Goal of the exercise
Give back, word for word, the line that contains "The image size is (1635, 1080)." and every line that follows it in the data below.

Records provided: Begin

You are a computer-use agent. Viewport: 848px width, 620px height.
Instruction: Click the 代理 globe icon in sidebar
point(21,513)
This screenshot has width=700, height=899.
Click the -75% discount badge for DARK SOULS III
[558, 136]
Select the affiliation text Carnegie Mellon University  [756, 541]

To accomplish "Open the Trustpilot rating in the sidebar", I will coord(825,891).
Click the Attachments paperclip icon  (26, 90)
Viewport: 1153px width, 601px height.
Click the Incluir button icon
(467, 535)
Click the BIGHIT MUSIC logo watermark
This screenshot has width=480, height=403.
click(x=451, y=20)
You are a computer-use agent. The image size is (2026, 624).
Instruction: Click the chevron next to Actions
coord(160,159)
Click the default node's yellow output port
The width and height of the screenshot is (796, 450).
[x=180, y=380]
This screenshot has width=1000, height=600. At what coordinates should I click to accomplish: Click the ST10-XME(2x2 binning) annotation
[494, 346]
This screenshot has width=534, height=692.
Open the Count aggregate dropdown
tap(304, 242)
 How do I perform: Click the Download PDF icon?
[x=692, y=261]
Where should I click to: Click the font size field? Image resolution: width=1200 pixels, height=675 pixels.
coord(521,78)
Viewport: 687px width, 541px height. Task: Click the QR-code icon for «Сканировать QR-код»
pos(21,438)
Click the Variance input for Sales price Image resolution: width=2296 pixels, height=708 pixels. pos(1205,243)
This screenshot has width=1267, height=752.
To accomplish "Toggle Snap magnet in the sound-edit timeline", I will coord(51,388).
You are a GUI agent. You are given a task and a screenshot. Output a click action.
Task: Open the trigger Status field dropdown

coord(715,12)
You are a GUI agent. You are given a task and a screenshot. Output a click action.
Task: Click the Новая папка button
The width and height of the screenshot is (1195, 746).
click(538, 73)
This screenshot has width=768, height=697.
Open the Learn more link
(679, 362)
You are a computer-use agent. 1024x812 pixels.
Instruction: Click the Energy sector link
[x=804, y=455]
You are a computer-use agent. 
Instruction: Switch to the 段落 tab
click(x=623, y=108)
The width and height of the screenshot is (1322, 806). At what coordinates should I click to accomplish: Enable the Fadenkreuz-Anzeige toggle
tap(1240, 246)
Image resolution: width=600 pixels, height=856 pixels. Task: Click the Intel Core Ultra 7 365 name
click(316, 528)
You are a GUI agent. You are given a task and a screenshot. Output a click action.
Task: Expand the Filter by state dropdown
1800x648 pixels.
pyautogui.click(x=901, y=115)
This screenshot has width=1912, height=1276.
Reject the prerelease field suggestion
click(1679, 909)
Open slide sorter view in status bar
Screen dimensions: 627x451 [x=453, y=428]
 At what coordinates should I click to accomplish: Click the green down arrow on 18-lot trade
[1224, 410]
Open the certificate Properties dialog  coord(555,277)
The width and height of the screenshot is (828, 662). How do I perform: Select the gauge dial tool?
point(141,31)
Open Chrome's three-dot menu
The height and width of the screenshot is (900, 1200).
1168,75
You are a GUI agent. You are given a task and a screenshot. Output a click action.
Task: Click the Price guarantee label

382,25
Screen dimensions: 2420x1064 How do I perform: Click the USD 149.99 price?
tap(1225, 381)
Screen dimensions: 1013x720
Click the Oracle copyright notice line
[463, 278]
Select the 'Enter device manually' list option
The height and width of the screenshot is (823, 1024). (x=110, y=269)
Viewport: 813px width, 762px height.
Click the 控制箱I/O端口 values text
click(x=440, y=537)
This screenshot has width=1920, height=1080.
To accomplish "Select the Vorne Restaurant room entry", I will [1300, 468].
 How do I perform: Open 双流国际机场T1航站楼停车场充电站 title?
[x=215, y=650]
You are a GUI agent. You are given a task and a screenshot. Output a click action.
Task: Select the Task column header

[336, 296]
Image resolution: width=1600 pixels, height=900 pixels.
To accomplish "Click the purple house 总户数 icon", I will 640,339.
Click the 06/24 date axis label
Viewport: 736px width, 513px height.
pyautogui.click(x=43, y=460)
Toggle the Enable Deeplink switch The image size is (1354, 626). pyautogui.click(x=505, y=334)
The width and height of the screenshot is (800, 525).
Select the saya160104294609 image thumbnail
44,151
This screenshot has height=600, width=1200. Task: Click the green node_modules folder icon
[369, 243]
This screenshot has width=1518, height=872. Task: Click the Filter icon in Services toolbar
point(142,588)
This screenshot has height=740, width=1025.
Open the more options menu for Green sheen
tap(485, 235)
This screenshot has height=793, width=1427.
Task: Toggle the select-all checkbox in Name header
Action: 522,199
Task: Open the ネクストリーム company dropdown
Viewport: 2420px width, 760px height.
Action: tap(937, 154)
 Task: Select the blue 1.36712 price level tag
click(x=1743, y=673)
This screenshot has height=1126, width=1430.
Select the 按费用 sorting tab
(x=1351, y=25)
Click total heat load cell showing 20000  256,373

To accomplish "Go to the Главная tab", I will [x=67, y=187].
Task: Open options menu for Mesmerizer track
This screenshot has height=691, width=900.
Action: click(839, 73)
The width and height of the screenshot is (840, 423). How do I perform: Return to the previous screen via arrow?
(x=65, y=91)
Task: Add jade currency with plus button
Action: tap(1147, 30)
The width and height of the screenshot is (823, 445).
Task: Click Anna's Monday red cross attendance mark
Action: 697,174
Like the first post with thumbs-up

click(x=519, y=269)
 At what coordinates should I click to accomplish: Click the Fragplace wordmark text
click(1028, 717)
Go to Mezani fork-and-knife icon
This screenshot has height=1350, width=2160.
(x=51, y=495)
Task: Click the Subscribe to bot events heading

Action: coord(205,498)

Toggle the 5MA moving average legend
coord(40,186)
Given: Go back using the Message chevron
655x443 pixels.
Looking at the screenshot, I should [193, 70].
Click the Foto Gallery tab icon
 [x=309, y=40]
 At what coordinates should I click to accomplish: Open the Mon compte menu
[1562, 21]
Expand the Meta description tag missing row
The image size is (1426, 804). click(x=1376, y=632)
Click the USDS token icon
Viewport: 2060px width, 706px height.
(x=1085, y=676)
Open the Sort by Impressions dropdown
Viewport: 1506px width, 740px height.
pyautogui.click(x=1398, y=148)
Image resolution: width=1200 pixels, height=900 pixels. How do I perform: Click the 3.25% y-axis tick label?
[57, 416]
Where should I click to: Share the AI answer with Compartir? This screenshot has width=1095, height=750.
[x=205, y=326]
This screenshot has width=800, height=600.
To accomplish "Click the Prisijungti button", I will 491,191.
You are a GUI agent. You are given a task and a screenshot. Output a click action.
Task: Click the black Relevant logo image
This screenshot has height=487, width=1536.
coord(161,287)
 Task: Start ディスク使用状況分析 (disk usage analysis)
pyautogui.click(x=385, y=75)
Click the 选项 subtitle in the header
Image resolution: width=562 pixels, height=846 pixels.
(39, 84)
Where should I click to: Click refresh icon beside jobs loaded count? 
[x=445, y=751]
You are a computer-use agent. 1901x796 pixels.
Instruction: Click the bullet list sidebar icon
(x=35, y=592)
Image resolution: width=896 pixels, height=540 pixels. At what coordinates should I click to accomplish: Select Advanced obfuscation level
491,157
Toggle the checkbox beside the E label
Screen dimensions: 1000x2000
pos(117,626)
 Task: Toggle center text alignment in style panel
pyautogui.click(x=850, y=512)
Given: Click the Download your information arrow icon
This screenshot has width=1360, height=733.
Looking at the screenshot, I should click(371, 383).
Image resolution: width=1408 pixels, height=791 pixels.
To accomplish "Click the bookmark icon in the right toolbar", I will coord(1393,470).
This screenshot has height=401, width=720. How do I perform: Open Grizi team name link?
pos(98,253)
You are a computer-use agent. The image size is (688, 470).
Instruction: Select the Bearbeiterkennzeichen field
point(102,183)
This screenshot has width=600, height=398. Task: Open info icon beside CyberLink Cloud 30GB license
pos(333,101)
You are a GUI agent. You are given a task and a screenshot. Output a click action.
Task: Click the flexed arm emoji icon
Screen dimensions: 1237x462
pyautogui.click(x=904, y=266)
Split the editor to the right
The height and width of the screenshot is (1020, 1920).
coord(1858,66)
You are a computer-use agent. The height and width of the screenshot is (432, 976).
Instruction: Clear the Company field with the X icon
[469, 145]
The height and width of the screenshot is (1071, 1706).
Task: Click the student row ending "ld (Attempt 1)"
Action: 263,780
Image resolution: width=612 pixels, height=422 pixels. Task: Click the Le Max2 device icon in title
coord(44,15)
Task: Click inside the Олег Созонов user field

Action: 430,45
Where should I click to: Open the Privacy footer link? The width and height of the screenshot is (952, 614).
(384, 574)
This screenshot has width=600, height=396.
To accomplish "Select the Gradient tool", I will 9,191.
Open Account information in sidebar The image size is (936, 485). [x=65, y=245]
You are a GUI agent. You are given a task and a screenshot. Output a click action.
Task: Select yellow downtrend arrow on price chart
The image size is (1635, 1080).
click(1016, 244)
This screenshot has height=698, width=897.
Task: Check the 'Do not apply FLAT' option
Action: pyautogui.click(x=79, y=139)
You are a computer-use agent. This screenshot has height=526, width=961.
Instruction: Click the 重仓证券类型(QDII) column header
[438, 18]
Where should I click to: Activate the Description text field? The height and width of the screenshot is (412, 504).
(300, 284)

Records provided: End

Solution for this task
The image size is (1635, 1080).
click(1016, 244)
This screenshot has height=698, width=897.
Task: Check the 'Do not apply FLAT' option
Action: pyautogui.click(x=79, y=139)
You are a computer-use agent. This screenshot has height=526, width=961.
Instruction: Click the 重仓证券类型(QDII) column header
[438, 18]
Where should I click to: Activate the Description text field? The height and width of the screenshot is (412, 504).
(300, 284)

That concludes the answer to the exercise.